- Active: 1946–1997
- Country: Sweden
- Allegiance: Swedish Armed Forces
- Branch: Swedish Navy
- Type: Swedish Fleet
- Role: School
- Part of: East Coast Naval Base (1966–1990) East Coast Naval Command (1990–1994) Middle Military District (1994–1997)
- Garrison/HQ: Berga
- March: "Vår flotta" (Widner)

Insignia

= Berga Naval Training Schools =

Berga Naval Training Schools (Berga örlogsskolor, BÖS) was a military branch school for the Swedish Fleet within the Swedish Navy, which operated in various forms from 1946 to 1997. The staff was located at Berga Naval Base in Haninge Garrison in Berga, Haninge Municipality.

==History==
After the industrialist Helge Axelsson Johnson died in 1941, the Berga estate was sold to the state for SEK 2,600,000 in 1944, and the navy then gained access to sought after land next to Hårsfjärden while the Swedish Forest Service (Domänverket) was taking over the agricultural land and Berga property. The area covered a beach strip stretching from Vitså harbor to Näringsberg and was 3.5 km long and 800 meters wide. In addition to the beach strip, a part of the area where the Berga Agricultural School was located was also added, with an area of 1,025 hectares. The purchase price for the acquisition of the property was SEK 2,635,000. The coastline was divided into a naval base and naval schools. The hunting ground was transformed into training area and firing range. The Berga Naval Training Schools started their operations in 1946, then as the Swedish Navy Non-Commissioned Officers’ School (Marinens underofficersskola, MUOS). Now the first wave of staff and families moved in. In Västerhaninge, a whole block was also built for the fleet's families.
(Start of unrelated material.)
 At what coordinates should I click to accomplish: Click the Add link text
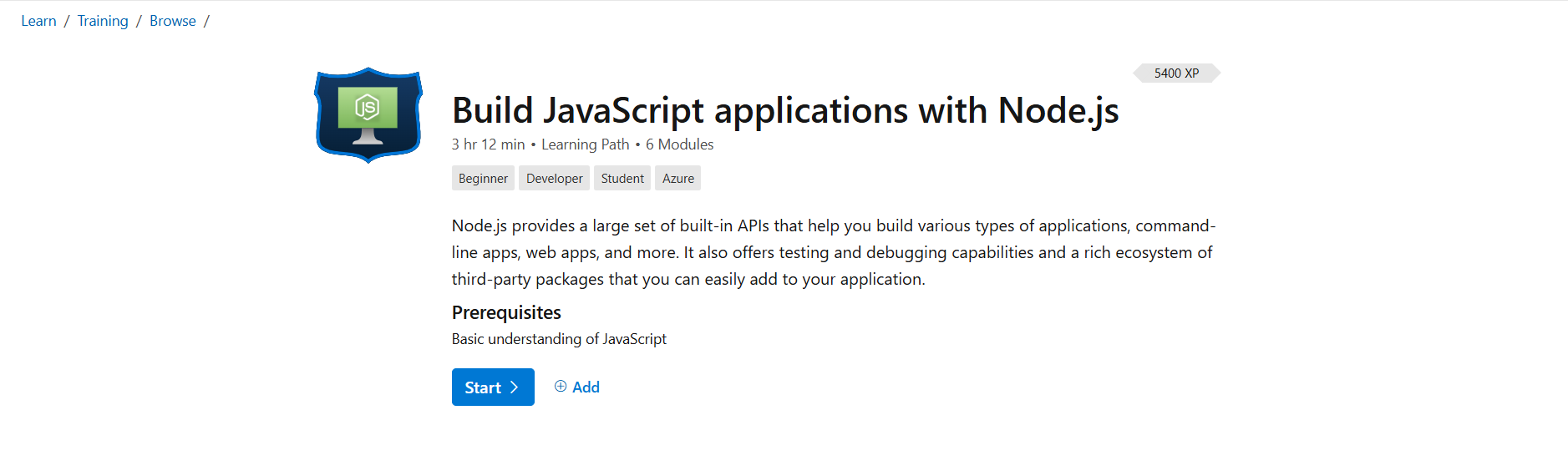(586, 387)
The Berga Naval Training Schools' had the main task of training staff, both conscripts and professional officers, in seamanship and basic military training. At the schools there was also a certain vocational education. The Berga Naval Training Schools were formed by relocating the education at Skeppsholmen in Stockholm to Berga. On 1 July 1946, the operations at Berga Naval Training Schools began with training in the Non-commissioned School's chief mate and machinist programs (Underofficersskolans styrmans- och maskinistlinjer), while the craft, economy and coastal artillery programs began on 1 October. On 21 October 1946, the Crown Prince Gustaf Adolf initiated the opening of the Swedish Navy Non-Commissioned Officers’ School (Marinens underofficersskola, MUOS). In the summer of 1949, the construction of a facility for the exercise of the torpedo and submarine attack was started. From 1948 to 1949, submarine and anti-submarine warfare training began at Berga for both officers and conscripts. Parts of the training were transferred to the submarine training center Valrossen ("The Walrus"). In 1955, the Swedish Navy Non-Commissioned Officers’ School (Marinens underofficersskola, MUOS) was amalgamated into the Navy Schools at Berga (Marinens skolor på Berga) or Berga Schools (Bergaskolorna), a name that had existed since 1946 as a collective name of the schools at Berga. In 1960, the name of the school was changed to Berga Naval Training Schools.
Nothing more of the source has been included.